When Raid mirroring just won't work - dd to the rescue

Having worked with many businesses on backup procedures, I try to adopt best practice on my own computers.

With this in mind, I have backup copies of entire hard drives which I refresh once or twice a year. This means that in the event of a critical failure, I can quickly grab the backup hard drive and put my main desktop pc back to the state it was in around 6 months ago.
     ( I back up business critical data using additional procedures than those discussed here )

Motherboards tend to have a raid controller, and raid mirroring procedure accessible in BIOS or startup screen.



With a similar sized disk I just select source and mirror and let the motherboard look after creating a backup (one time raid mirror). This always worked until recently* when I had to revert to using dd.
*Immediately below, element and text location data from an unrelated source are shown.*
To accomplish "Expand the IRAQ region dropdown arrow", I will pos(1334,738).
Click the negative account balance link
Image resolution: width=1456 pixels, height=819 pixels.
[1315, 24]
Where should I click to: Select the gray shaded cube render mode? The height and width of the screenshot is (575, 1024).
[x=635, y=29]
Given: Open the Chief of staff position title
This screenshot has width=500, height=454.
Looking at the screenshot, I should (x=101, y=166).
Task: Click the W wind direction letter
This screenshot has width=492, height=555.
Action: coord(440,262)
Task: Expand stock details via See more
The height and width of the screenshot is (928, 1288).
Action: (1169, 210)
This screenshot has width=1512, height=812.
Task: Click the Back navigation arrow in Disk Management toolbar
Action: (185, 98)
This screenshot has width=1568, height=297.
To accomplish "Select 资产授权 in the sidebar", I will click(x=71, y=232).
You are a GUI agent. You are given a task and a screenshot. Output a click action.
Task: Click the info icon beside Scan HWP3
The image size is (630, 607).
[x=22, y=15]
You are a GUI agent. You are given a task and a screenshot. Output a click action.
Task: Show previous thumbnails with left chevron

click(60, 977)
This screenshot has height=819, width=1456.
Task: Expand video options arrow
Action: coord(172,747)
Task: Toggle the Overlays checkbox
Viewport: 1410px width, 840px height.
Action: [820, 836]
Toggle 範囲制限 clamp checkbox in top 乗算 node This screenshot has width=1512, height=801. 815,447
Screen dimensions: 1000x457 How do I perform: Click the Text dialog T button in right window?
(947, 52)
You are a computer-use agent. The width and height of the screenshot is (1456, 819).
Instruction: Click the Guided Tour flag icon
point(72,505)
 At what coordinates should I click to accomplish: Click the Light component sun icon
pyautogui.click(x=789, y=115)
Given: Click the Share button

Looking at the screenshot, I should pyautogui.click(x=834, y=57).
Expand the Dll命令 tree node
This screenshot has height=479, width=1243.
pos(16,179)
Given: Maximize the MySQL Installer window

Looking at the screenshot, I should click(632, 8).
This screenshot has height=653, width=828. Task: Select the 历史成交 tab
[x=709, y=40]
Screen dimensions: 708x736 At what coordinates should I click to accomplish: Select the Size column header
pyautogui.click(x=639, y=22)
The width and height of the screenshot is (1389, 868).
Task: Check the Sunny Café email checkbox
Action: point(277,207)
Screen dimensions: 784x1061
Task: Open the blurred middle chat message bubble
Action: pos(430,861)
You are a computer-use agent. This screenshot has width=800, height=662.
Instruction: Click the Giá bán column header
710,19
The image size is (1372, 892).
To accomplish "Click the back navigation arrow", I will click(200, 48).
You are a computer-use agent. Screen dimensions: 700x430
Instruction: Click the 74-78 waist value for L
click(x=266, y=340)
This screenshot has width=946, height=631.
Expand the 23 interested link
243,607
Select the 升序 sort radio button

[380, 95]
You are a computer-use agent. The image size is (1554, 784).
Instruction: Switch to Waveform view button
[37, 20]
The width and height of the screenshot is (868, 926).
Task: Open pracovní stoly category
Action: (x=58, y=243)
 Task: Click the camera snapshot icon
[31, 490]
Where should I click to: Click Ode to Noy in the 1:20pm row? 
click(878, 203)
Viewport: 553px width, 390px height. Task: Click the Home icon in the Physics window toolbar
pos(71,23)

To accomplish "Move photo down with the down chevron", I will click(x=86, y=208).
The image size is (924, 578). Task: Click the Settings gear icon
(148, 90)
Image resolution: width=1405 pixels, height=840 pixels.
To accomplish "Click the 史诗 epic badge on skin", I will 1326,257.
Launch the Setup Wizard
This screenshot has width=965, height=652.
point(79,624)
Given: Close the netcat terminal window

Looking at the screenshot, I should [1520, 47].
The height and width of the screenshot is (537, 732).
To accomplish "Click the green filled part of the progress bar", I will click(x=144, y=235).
In defense of the 26 hours backup time, this is running dd via a system rescue usb stick on a 5 year old socket 754 motherboard, with SataI rather than SataII maximum throughput. Even so the 15.7 MB/s is shockingly slow, but for a one time job, then maybe that is not such a problem.

*Having bought two matching Samsung F2 1.5TB drives, I was surprised to find the Via onboard raid controller complaining that the drive sizes did not match. I can only assume that a 2005 raid controller, might not, in all cases, be good for properly recognising the huge terrabyte plus disks that we can buy today.



Using dd for Mirroring entire Partitions or Disks:

As demonstrated above, dd will do a job for you if your raid setup refuses to do a source -> mirror copy. Using modern hardware you should expect this to take a few hours.
[ using ancient hardware you will be there all day (literally) ]

If you prefer you can use dd for partition by partition mirroring, perhaps in my screenshot I might have used if=/dev/sda1 of=/dev/sdb1, so as to just copy the first partition.

Note: Doing things partition by partition, can be a bit more tricky, as you need to give thought to the partition structure on your output disk and if necessary create suitable partitions there prior to running dd.

Those who might prefer output to a file might like to consider of=/mnt/hugedisk/partition1.dd as a suitable parameter.

Documention for dd can be found in any of these places*:
  • For Debian and Ubuntu in /usr/share/doc/coreutils/
  • by typing in a terminal the command man dd
  • Manpage on the internet (gnu.org)
*Please make an effort to read the dd documentation above before making any comments on this article asking about how to use dd.